So it's official. Justice Secretary Ken Clarke has told the House of Commons Home Affairs Committee that 'the UK is plainly losing the war on drugs'.
"We've engaged in a war against drugs for 30 years. We're plainly losing it. We have not achieved very much progress. The same problems come round and round but I do not despair. We keep trying every method we can to get on top of one of the worst social problems in the country and the single biggest cause of crime."
The best he could offer the committee was that "there was better co-ordination between government departments".
So since when do intelligent people just carry on doing the same thing, when clearly as Ken confirms "nothing seems to be working". If he was a probation client and displayed such obvious cognitive deficits, we'd put him on an Enhanced Thinking Skills course. You'd think that the time had come to consider other options, a different approach perhaps, but not at all. What the government is actually doing is carrying on with the same failed policies and just 'reshuffling the deckchairs' by paying drug treatment providers differently.
As I have discussed previously, the government is convinced that introducing Payment by Results to whole swathes of public service provision will miraculously deliver better value for money by encouraging better outcomes. In April this year this new miracle accountancy device was rolled out in eight areas who bid to be guinea pigs under the grandly titled Payment by Results for Recovery Pilot Programme. From the initial twelve applications, Bracknell, Enfield, Kent, Lincolnshire, Oxfordshire, Stockport, Wakefield and Wigan were selected, not to do anything substantially different, just carry on with failed policies like community methadone prescribing. This initiative follows on from the previous one entitled Drugs System Change Pilot Programme that involved lots of accountancy changes, but kept delivering the same failed treatments.

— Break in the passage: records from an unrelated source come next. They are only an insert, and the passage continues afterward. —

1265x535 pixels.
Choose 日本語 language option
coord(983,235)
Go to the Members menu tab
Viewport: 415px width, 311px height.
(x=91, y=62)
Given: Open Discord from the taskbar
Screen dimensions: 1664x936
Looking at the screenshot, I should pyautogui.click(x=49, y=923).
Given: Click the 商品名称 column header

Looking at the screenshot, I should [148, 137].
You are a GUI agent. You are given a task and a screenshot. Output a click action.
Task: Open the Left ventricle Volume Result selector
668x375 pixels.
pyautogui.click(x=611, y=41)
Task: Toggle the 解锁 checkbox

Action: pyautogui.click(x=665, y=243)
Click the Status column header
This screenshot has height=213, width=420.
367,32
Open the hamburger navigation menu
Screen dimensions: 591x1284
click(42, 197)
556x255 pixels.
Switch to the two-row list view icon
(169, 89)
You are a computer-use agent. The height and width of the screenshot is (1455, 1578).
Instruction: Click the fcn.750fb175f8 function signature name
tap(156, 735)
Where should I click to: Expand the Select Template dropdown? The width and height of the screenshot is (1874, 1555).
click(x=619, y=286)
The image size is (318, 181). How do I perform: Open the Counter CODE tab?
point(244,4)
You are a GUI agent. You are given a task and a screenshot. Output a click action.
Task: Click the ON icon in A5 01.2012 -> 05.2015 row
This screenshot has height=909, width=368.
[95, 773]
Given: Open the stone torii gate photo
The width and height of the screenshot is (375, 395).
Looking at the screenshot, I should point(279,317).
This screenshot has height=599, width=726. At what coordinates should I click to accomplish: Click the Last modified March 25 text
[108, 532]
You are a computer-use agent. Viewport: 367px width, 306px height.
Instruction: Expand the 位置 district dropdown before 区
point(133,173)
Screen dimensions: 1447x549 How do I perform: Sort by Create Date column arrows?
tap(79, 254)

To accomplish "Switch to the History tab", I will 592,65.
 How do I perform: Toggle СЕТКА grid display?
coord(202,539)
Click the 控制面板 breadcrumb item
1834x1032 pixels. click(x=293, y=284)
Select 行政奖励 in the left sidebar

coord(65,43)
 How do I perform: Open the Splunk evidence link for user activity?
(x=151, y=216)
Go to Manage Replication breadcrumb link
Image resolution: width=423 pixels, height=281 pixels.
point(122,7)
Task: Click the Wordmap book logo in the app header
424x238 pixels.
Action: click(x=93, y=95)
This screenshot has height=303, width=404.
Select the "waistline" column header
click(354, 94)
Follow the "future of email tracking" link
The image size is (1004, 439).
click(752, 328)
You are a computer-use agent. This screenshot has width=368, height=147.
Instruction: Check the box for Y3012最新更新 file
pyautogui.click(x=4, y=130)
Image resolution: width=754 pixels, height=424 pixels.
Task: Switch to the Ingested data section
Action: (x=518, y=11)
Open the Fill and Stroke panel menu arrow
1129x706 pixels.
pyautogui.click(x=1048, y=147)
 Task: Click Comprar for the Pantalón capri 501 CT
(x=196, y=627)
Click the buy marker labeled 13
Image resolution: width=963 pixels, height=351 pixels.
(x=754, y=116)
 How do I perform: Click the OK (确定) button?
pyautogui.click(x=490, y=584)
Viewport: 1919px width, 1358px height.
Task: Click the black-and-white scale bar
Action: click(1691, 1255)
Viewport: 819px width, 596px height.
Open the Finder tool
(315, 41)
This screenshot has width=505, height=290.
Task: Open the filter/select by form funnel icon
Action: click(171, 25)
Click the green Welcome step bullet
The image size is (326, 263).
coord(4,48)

Confident in the knowledge that the war is being lost, I nevertheless forced myself to read some of the impenetrable crap that the new PbR industry has spawned and in the process provided lots of jobs for bean counters. This is typical from Enfield:-
In 2009 the DAAT was keen to develop a revised commissioning framework to
embrace the wider Personalisation Agenda and Department of Health’s World Class
Commissioning Vision. This included tendering for a new contract that required
applicants to submit proposals for a mixed outcome and activity service level
agreement against a capped annual contractual value of £1.35M. Tender applicants
were also tasked with driving up performance against previous activity levels to
ensure that the DAAT Partnership was able to evidence value for money. The tender
applicants had to submit two separate weekly unit costs: one for people in treatment
in receipt of prescribing services; the other for those in treatment but who were not
receiving prescribing services. The new contract was awarded to a third sector
provider and came into effect on 1st January 2010, running for 5 years. The DAAT,
therefore, has obtained set weekly tariffs with the prime provider for processing
individual community treatment budgets.
Reading this stuff you could be fooled into believing that it might represent a policy that could lead to better services for alcohol and drug dependent people. Instead we all know it will just lead to cynical creative accounting on an industrial scale. What's needed of course is a change in policy, away from methadone or abstinence for everyone, to a real personalised agenda that includes heroin prescribing and residential treatment. Just imagine what a difference it would make if a heroin addict could be assured of regular, quality assured, free doses in a safe environment and without the risk of contaminated needles or the imperative to go out stealing. It would reduce crime at a stroke and make our job a damn sight easier.